So long 2018 !

En 2018, j’ai :

  • découvert la discographie de Sarah Davachi et j’en suis encore subjugué ;
  • pleuré deux êtres chers en l’espace de trois semaines ;
  • relu Annihilation de Jeff VanderMeer et je me suis lancé dans la lecture des deux tomes suivants (et j’ai bien patiné sur le second) ;
  • visité Prague pendant une semaine sous un doux soleil ;
  • été chamboulé par l’exposition Eyes Wild OpenSur une photographie qui tremble, au Botanique de Bruxelles ;
  • adoré lire Toxoplasma de Sabrina Calvo (et j’ai découvert quelques mois plus tard qu’elle avait traduit Signal to Noise de Neil Gaiman et Dave McKean) ;
  • lu seulement dix romans au cours de l’année ;
  • flashé sur l’album Marauder d’Interpol au point de l’écouter sans cesse et en boucle pendant une quinzaine de jours ;
  • été happé par les mix d’Headphone Commute ;
  • adoré feuilleter la revue Halogenure ;
  • bu bien trop de café ;
  • enfin été formé correctement à Adobe Premiere ;
  • vu Soft Moon en concert pour la troisième fois ;
  • fêté les dix-huit ans de notre grand fille ;
  • été inquiet, malheureux et triste pour elle ;
  • un peu disparu des réseaux sociaux (hormis sur Instagram)…

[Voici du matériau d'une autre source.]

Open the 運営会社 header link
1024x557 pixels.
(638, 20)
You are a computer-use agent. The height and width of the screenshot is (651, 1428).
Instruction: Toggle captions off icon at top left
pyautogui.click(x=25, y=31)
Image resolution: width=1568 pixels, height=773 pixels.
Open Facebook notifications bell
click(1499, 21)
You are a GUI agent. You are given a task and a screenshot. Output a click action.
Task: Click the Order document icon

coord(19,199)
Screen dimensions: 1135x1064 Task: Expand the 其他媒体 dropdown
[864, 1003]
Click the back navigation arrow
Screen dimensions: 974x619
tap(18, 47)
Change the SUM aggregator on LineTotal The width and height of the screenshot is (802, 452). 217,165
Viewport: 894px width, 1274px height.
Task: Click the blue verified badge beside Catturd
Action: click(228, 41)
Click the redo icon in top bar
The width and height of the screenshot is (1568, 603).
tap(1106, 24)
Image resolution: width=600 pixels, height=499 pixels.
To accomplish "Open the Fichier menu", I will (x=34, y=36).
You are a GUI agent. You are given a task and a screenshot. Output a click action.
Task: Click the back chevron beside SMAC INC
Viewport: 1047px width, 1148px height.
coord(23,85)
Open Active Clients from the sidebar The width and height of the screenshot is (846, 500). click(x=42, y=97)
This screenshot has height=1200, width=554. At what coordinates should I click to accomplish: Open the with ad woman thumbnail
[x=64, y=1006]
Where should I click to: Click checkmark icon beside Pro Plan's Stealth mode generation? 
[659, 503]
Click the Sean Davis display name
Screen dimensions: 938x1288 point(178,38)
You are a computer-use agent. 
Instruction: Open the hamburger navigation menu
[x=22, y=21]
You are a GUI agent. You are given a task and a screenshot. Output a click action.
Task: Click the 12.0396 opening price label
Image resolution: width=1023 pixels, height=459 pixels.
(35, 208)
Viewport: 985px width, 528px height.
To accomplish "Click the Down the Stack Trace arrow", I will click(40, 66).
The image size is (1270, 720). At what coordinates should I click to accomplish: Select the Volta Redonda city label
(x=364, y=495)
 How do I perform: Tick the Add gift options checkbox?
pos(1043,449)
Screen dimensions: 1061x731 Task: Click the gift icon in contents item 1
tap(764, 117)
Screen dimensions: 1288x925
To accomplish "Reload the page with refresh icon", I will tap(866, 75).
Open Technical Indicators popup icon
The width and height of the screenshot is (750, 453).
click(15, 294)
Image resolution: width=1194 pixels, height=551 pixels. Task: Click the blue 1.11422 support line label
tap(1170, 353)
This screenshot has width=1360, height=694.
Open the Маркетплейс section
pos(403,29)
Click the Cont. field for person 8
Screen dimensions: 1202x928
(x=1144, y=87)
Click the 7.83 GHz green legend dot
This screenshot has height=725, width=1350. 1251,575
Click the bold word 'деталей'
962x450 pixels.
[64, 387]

  • fait de belles rencontres sur Restricted Academy ;
  • découvert les couleurs d’Anton Corbijn dans Allegro ;
  • été inspiré par les newsletters d’Orbital Operations, de Nothing Here, de Lagniappe, de Just Another Crowd, ou encore de Ghost Cops
  • échappé à la coupe du monde de foot ;
  • visionné énormément de séries comme les trois saisons de Mr Robot, la très courte série The End the F***ing World, l’esthétique Dark, la glaciale série The Terror, la bancale Hard Sun, la seconde saison de WestWorld et la cyberpunk série Altered Carbon… A tel point que je suis incapable d’en regarder une seule de plus (Handmaid’s Tale – saison deux m’attend depuis des mois) ;
  • quand même pas mal picolé ;
  • continué d’écouter les podcasts de Mauvais Genre mais aussi ceux de l’Experimentale ;
  • fêté les soixante-dix ans ans de mes parents lors d’une fête mémorable ;
  • lu le roman d’Aude Seigne, intitulé Une toile large comme le monde ;
  • retrouvé ma chevalière ;
  • aimé ces vingt-sept albums au cours des douze mois ;
  • relu From Hell d’Alan Moore et d’Eddie Campbell,
  • eu l’occasion de me rendre à la Maison Rouge quelques semaines avant sa fermeture ;
  • fêté Noël à Paris ;
  • terminé l’année avec les vrombissants albums de Kali Malone ;
  • oublié tant de choses qui auraient pu compléter cette liste…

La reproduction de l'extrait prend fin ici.